Iran’s Most Powerful Weapon Against America: Meet the IRGC
Iran’s Most Powerful Weapon Against America: Meet the IRGC4
No other branch of the Iranian military can claim the notoriety that the Islamic Revolutionary Guard Corps (IRGC) has earned for itself over the last several decades

Earlier this year, the White House took the unprecedented step of designating the IRGC as an organization that “actively participates in, finances, and promotes terrorism as a tool of statecraft.” It was an IRGC fast attack craft that almost sparked open military conflict between the U.S. and Iran in June by staging an unprovoked attack against two oil tankers in the Gulf of Oman.
The IRGC continues to comprise a substantial part of the Iranian armed forces, but their influence—both within Iran and across the Middle-East region—extends far beyond raw combat capabilities. To understand the full extent of IRGC’s current role within the Iranian military, we must go back to back to the birth of the Iranian Islamic Republic The IRGC was founded in the aftermath of the 1979 Iranian revolution. Skeptical of the intentions of the inherited government and wary of a counter-coup, Supreme Leader Ruhollah Khomeini founded the IRGC as a counterweight to the existing Iranian security apparatus.
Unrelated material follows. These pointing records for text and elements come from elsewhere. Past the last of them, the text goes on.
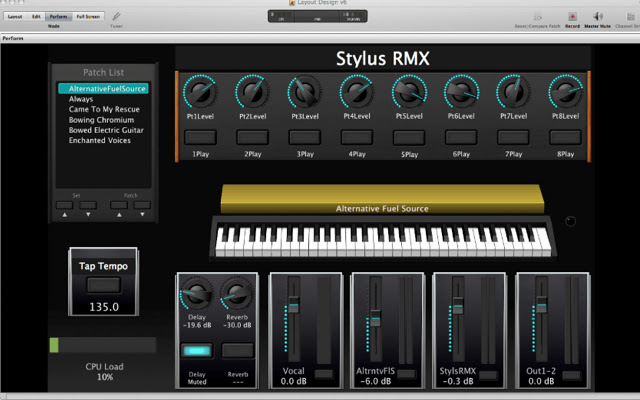Screen dimensions: 640x400
Task: Click the Tuner icon in the toolbar
Action: click(116, 16)
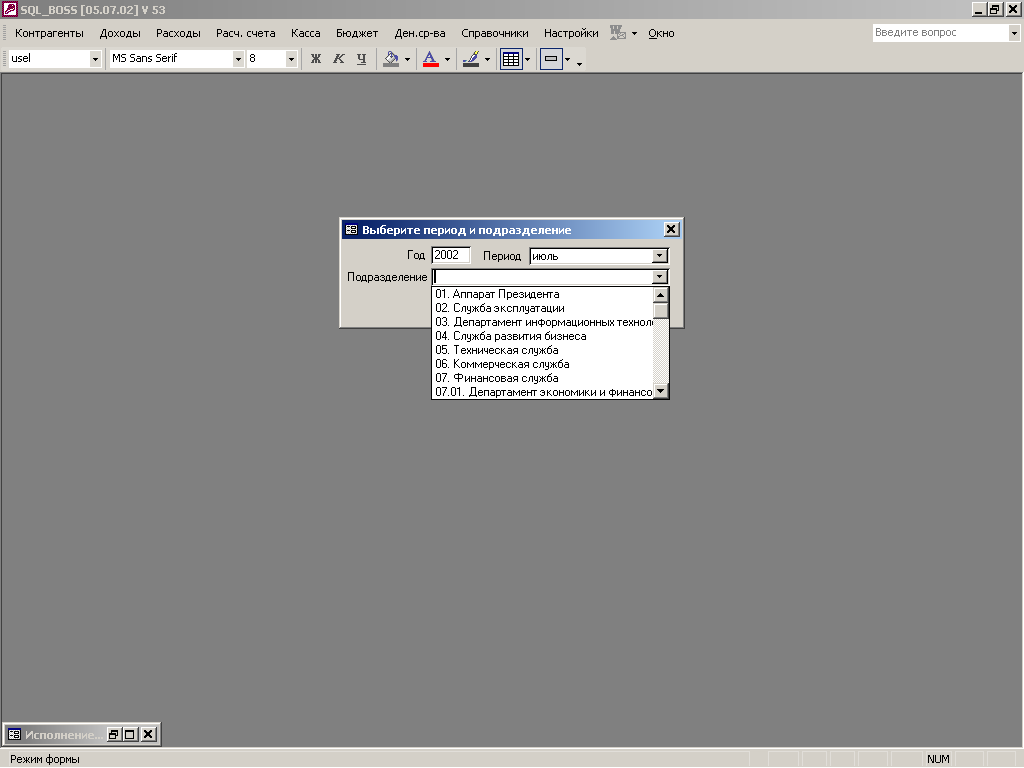Click the gridlines border table icon

(x=511, y=59)
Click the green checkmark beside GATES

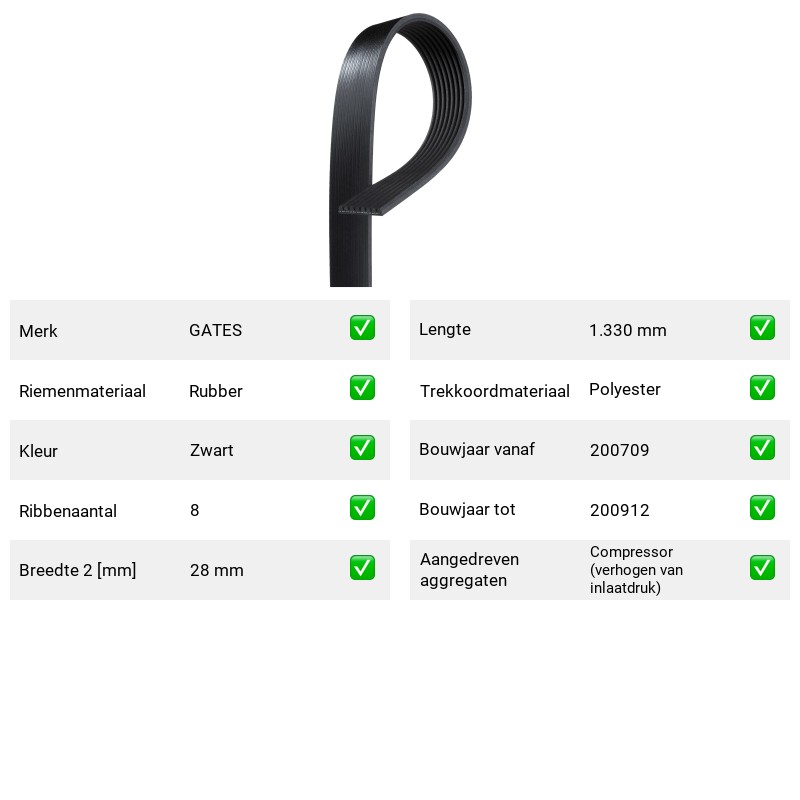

Whereas the Iranian Army is sworn to defend the Iranian government, the IRGC was conceived as a “people’s army” meant to safeguard the ideals of the revolution against internal opposition. That opposition was swiftly crushed by Khomeini and his allies, who had successfully consolidated power by the early 1980’s. With its original purpose fulfilled, IRGC seized on the ongoing Iran-Iraq war as an opportunity to rebrand itself as a major regional player. As Syracuse University Professor Mehrzad Boroujerdi put it, “Before the war the IRGC militiamen were nothing more than bodyguards to the clerics.